Companies like ours need to collaborate with colleagues around the world and people inside and outside our walls. We need a sophisticated project collaboration tool to set goals, manage and measure projects and collect a whole lot of information to guide our analysis and decision making. We found Basecamp at the recommendation of our friend, Jay Murphy, founder and CEO of Trionia in Boston. Jay is a really smart digital marketer who uses Basecamp for web projects, software development, client collaboration and a whole list of other core business activities. We got hooked on it quickly in developing a massive proposal for a client prospect that included teams from around the country. It was seamless. We shared a range of research articles, ideas, drafts, edits, calendars and task ownership and put together a terrific RFP that succeeded in moving us to the next level of the competition. We could not have completed this without Basecamp, and we are not alone. Kellogg's, Patagonia, Adidas, USA Today, National Geographic, Warner Brothers and others are all Basecamp users. At $24 a month, the entry price is well worth it.
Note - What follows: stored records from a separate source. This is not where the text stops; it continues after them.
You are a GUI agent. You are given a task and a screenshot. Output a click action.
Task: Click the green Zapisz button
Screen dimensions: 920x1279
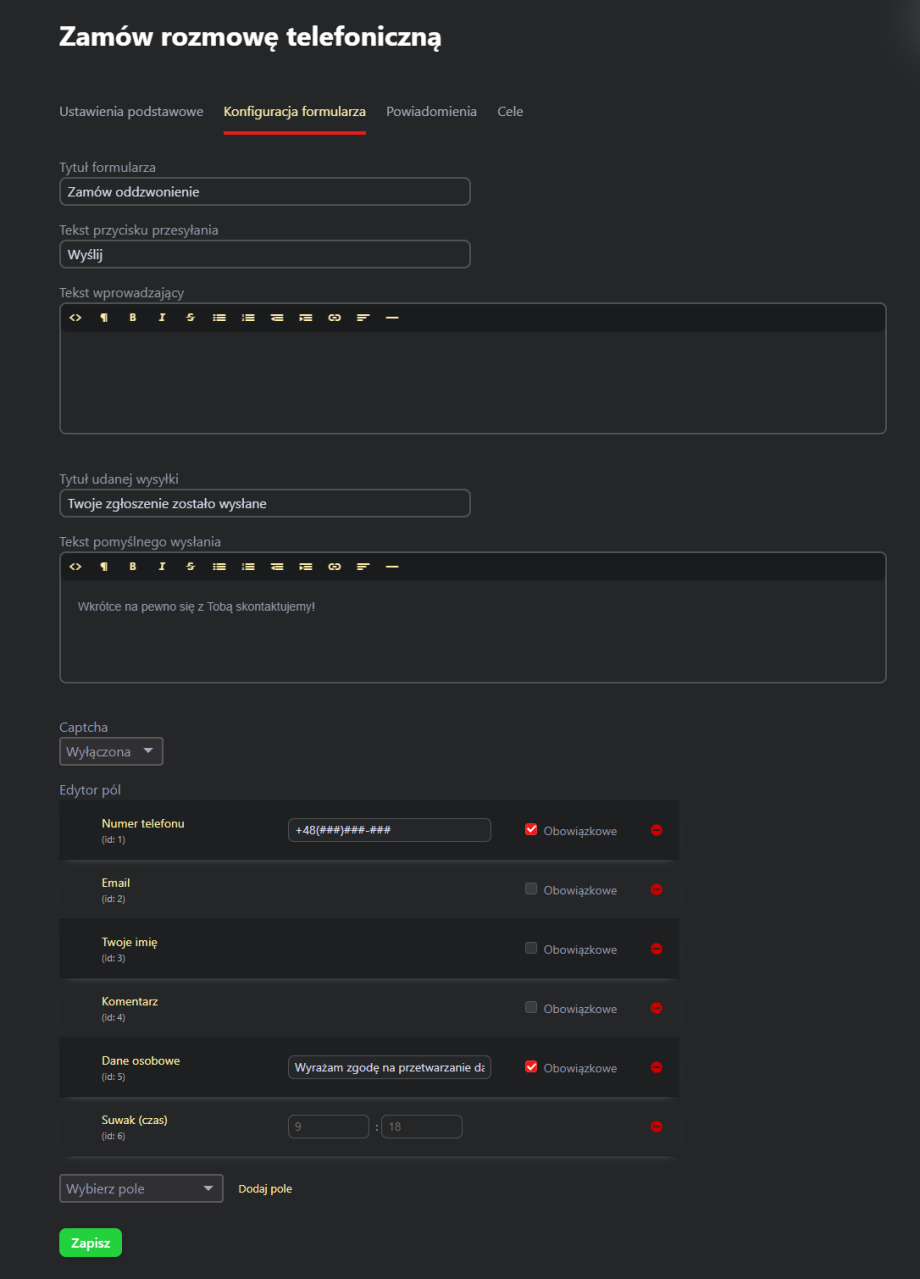(x=90, y=1242)
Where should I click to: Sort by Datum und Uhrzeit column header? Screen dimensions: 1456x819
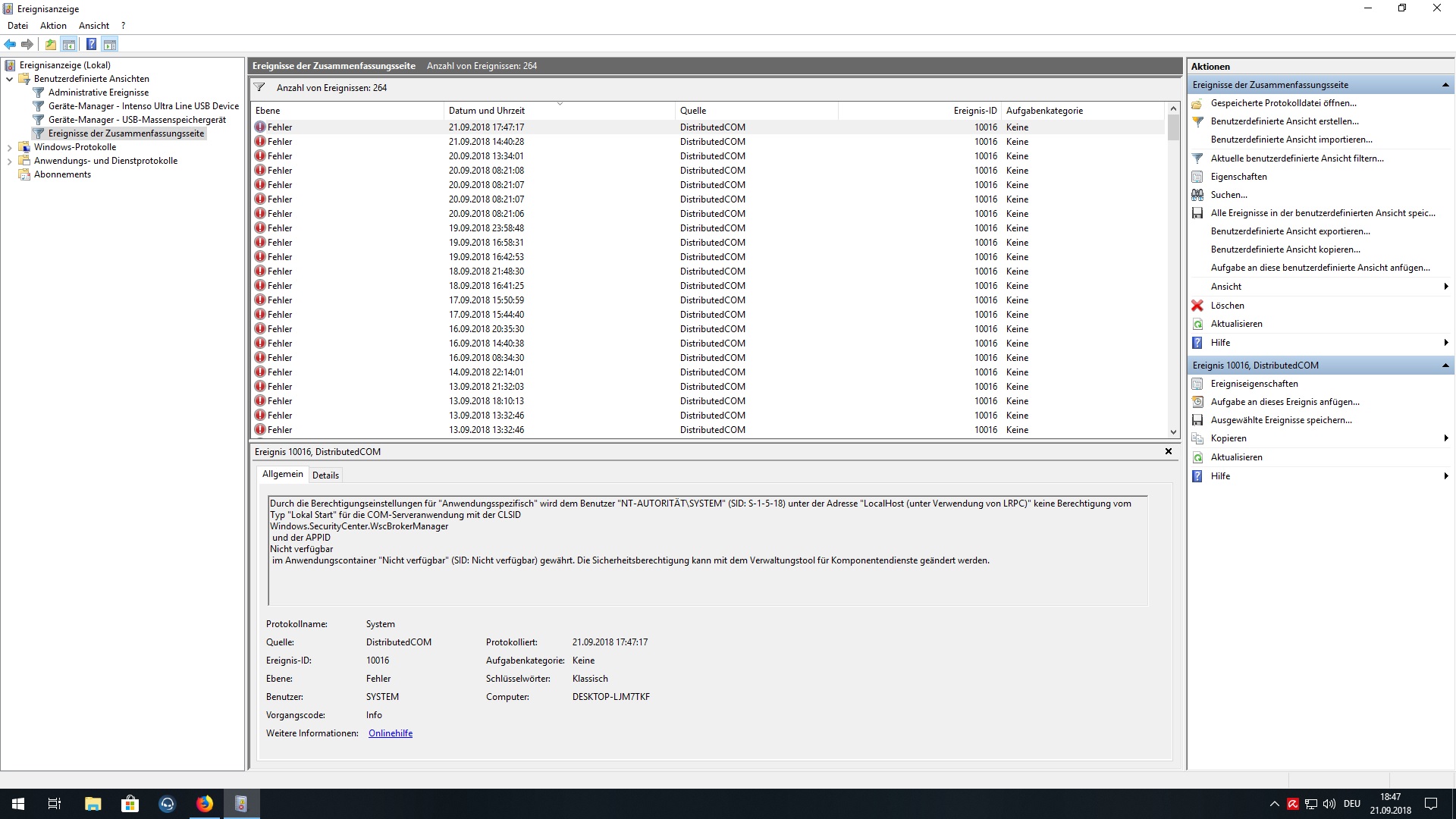pos(486,111)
When we first started out, Jay also pointed us toward DimDim. Have you ever tried WebEx? DimDim is WebEx for the rest of us. Easy to use and free for up to 20 users, and the people you invite to your meeting do not have to install anything to join! DimDim lets us do webinars, internal training, shared whiteboard, online conferences and a host of other applications. We are satisfied customers who look and act like a much larger company thanks to DimDim's use of the cloud. (But we'd really appreciate a name change to something that doesn't sound like the name of a cartoon character.)
4. Google Apps
Much has been written about Google Apps. Rather than repeat it all, let me just cite a statistic that should make you feel comfortable if you are considering the move: more than two million business run Google Apps and more are joining every day. They use it for email, company calendars and as a replacement for word processors, spreadsheets and other basic needs products. First adopted by individuals, then small businesses, Google Apps is being used by more and more enterprises at the expense of Microsoft Office, Microsoft Exchange and Lotus Notes. The free versions will handle most basic needs of small business. With Google Apps Premier Edition (annual fee of $50 per user), a customer gets inboxes that store up to 25 gigabytes of messages, a video chat system (not equal to ooVoo in our estimation), anti-virus/spam protection, disaster recovery and a 99.9% uptime SLA. That is why Google can boast enterprise customers like Motorola Mobile Devices, Salesforce.com, Genetech and the District of Columbia.
So, there you have it. Four ways the cloud lets you level the playing field and look like a billion bucks for less than your monthly coffee budget. They may not get you from the Inc. 500 to the Fortune 500, but the playing field is becoming more level every day.